Adicionalmente, um veículo conectado tem acesso a serviços disponíveis através da rede. Um exemplo disso é o trabalho que o CCG/ZGDV produziu no âmbito do projeto PAC, em que um serviço a correr num servidor remoto, ou num “edge computer” (ambos testados), era capaz de prever uma eventual colisão entre um veículo conectado e um peão, e avisar este último, de forma a que tomasse as devidas providências para evitar um acidente. Outro exemplo, a ser ativamente investigado, é a utilização do histórico dos movimentos dos veículos conectados e da inteligência artificial (IA), para prever o estado do trânsito no futuro próximo e usar infraestrutura conectada para redirecionar o tráfego, evitando engarrafamentos e outros constrangimentos.
Estaria a ser remisso se não mencionasse também o “platooning”, isto é, o agrupamento “ad hoc” de veículos em pelotões virtuais e dinâmicos, em que os veículos de trás seguem, através de comunicações veiculares, o veículo da frente (autónomo ou não) e comunicam entre si, instantaneamente, mudanças de direção, velocidade ou atitude. Isto permite uma redução substancial do espaço entre veículos, já que não é preciso levar em conta o tempo de reação de um condutor humano, o que, por sua vez, reduz a área de utilização das vias, entre outras vantagens.
Claro que os exemplos acima são apenas uma pequena amostra das possibilidades dos veículos conectados. No limite, a tecnologia pode inclusivamente ser usada para condução remota, seja de forma permanente, ou para assumir o controlo do veículo em caso de falha do sistema de condução autónoma, ou de incapacitação do condutor.
As consequências óbvias destas aplicações remetem para um aumento da segurança de todos os utilizadores das vias, assim como um aumento da eficiência da gestão do tráfego. Este último, por sua vez, levará a uma diminuição dos tempos de viagem e a uma redução da poluição produzida pelo tráfego.
Tecnologias aplicadas
Existem várias tecnologias, algumas mais estabelecidas do que outras, que permitem o funcionamento em massa dos veículos conectados.
Destas, a mais falada atualmente é, sem sombra de dúvidas, o 5G. A elevada largura de banda e, sobretudo, a baixa latência tornam esta tecnologia particularmente apropriada para este caso de uso, que requer comunicações mais próximas do tempo real.
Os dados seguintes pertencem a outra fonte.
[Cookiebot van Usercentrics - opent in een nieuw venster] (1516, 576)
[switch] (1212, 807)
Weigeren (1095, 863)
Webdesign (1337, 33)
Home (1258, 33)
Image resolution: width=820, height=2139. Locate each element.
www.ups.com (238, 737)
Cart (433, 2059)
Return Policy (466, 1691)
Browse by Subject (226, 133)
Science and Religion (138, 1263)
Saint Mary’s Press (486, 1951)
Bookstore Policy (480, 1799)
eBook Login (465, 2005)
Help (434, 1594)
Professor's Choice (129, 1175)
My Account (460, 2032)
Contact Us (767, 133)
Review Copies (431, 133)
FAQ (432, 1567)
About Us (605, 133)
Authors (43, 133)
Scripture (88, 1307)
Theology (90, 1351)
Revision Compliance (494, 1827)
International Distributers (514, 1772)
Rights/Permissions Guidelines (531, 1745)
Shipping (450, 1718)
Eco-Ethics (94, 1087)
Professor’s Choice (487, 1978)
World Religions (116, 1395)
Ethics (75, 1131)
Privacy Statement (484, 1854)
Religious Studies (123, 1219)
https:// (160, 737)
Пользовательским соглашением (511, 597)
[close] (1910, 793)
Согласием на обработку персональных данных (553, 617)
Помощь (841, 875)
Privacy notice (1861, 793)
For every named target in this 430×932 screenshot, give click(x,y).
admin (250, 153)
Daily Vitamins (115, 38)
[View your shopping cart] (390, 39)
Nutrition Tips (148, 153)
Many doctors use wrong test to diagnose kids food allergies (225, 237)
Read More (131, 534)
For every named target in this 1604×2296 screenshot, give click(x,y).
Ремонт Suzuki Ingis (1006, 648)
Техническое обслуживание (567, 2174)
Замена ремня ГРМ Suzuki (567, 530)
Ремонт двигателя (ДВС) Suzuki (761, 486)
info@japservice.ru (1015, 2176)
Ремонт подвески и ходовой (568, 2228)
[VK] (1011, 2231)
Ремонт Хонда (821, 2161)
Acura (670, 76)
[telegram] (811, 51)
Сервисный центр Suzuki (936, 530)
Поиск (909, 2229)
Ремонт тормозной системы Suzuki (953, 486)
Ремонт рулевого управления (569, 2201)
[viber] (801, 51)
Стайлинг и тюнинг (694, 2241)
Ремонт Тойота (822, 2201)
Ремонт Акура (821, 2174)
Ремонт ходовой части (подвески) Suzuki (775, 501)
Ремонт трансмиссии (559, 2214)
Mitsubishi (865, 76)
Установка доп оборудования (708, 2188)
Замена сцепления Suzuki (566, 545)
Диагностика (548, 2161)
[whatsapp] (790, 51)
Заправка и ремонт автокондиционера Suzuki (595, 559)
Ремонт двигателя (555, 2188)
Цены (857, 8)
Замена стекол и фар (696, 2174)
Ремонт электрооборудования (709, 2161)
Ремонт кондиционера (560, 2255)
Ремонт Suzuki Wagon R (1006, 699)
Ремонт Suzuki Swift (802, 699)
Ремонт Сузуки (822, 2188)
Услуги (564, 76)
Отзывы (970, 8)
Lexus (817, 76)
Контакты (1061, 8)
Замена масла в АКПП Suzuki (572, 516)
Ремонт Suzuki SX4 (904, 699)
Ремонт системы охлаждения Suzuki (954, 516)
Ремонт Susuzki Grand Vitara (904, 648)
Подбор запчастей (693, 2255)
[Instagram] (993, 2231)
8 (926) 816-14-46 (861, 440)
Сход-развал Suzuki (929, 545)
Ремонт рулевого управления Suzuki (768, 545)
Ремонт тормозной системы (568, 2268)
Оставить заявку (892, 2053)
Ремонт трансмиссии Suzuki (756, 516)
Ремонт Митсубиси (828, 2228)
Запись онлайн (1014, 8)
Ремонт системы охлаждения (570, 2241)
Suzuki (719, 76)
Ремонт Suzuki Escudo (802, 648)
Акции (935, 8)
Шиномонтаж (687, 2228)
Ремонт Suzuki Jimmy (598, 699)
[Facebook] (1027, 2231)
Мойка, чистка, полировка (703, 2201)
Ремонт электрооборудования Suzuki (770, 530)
Talvez a tecnologia mais testada para este fim seja o chamado Wi-Fi veicular, suportado nas normas IEEE 802.11p e na mais recente 802.11bd (associada ao Wi-Fi 6). Esta tecnologia é, frequentemente, usada para a comunicação entre veículos, e entre veículos e infraestrutura, em que ligação entre os intervenientes é de curta duração e extremamente variável.
Embora ainda incipiente, outra tecnologia, cuja aplicabilidade em questões de comunicação veicular tem sido objeto de artigos científicos, é a comunicação usando luz visível (geralmente referida como VLC, do inglês: “Visible Light Communication”). Esta tecnologia recorre à modulação de uma luz para comunicar, sem que isso seja percetível ao olho humano. A fonte de luz usada pode ser uma qualquer, como os faróis de um veículo ou de um semáforo, o que permite a reutilização, em parte, de equipamento já instalado, ou uma fonte de luz instalada propositadamente para o efeito (p.e. LED).
Mais uma vez, esta pequena lista não é exaustiva, sendo apenas uma breve descrição daquelas que se mostram mais interessantes e relevantes para o futuro. Existem várias outras tecnologias que podem ser usadas para implementar a comunicação veicular.
Dificuldades a vencer
Obviamente, estas tecnologias, e as vantagens que trazem, têm um custo.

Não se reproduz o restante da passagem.